Let $X = \{x_{i} \}_{i=1}^{N}$ be the set of $\textit{N}$ data points , $x_{i}$, and let $ Y = \{y_{i}) \}_{i=1}^{N}$ be the corresponding set of label $y_{i}$, such that $x_{i} \in \mathbb{R}^{V}$, and $y_{i} \in \{0, 1, ..., K\}$ . We can define the likelihood function, as follows
$\mathcal{L}(\theta) = \prod_{i=1}^{N} p(y_{i}| x_{i}, \theta) \ \ \ \ $ Eqn.(1)

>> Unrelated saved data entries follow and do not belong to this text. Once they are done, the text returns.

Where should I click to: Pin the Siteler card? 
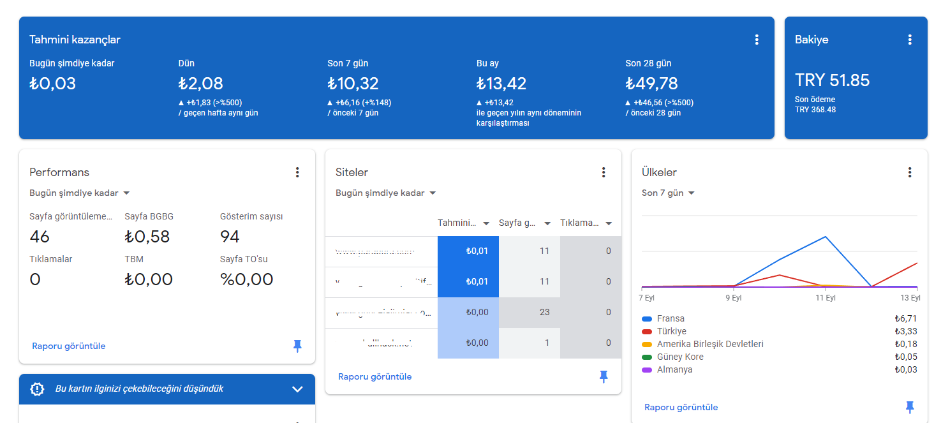[x=604, y=377]
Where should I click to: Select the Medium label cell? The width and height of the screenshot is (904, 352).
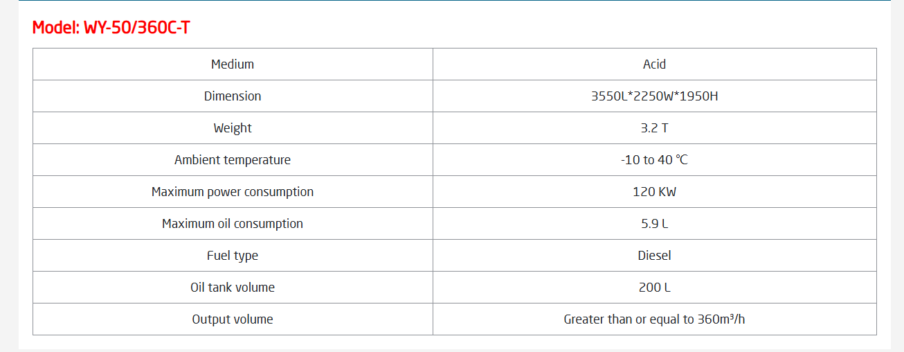point(233,64)
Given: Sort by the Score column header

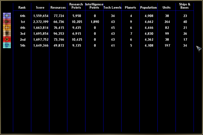Looking at the screenshot, I should 40,7.
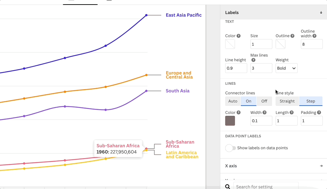Expand the X axis settings section

coord(273,166)
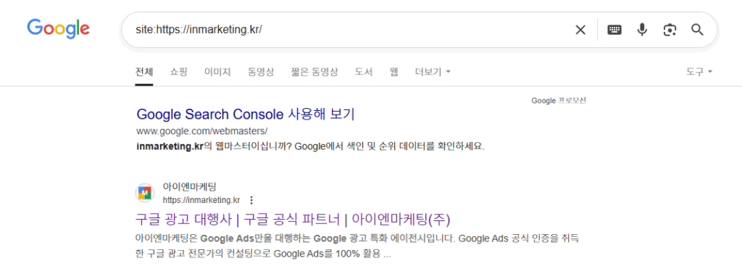Open Google Search Console 사용해 보기 link
This screenshot has width=742, height=266.
(x=246, y=114)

$ \ \ \ \ \ \ \ \ = P(Y|X, \theta)$
And MLE is $argmax_{\theta} = \mathcal{L}(\theta)$ (which can be obtained during some optimization algorithms or by obtatining the closed form solution of specific model).

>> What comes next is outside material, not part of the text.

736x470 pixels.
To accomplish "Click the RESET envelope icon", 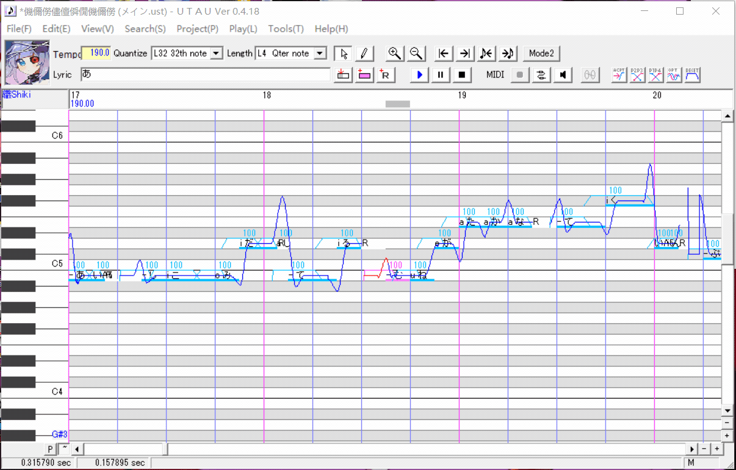I will (x=692, y=75).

In above equation we implicitly assumed that data points are I.I.D. And moreover, if we have intended to consider the uncertainty into account, we could assume the existence of set latent/hidden variables $Z=\{z_{j}\}_{j=1}^{N}$, during the process of data generation (Where $N$ is the number of laten variables). Therefore, we should modify the Likelihood as follows:
$\mathcal{L}(\theta) = \prod_{i=1}^{N} p(y_{i}| x_{i}, z_{i}, \theta) p(z_{i} | x_{i}, \theta) \ \ \ \ $ Eqn.(2)
where each data point should be marginalized over all the latent variables $z_{j}$, concretely,
$ p(y_{i} | x_{i}) = \sum_{i=1}^{M} p(y_{i}| x_{i}, z_{j}, \theta) p(z_{i} | x_{i}, \theta) $
Now the questions are the as follows:
- Is it correct to write $\theta$ in RHS of these equations?
- Is the Eqn. (3) the same as Eqn. (2)? I.e what does it mean if we do not write down $\theta$ in RHS? (as sometimes it is used in some papers like https://arxiv.org/pdf/1502.03044.pdf Eq.(10))
- Are my notation and assumption for taking into account the uncertainty for converting Eqn.(1) to Eqn.(2) correct?
- Is it correct that we should marginalized each data point over all the latent variables?
$\mathcal{L}(\theta) = \prod_{i=1}^{N} p(y_{i}| x_{i}, z_{i}) p(z_{i} | x_{i}) \ \ \ \ $ Eqn.(3)
Where $\theta$ is the model's parameter(s).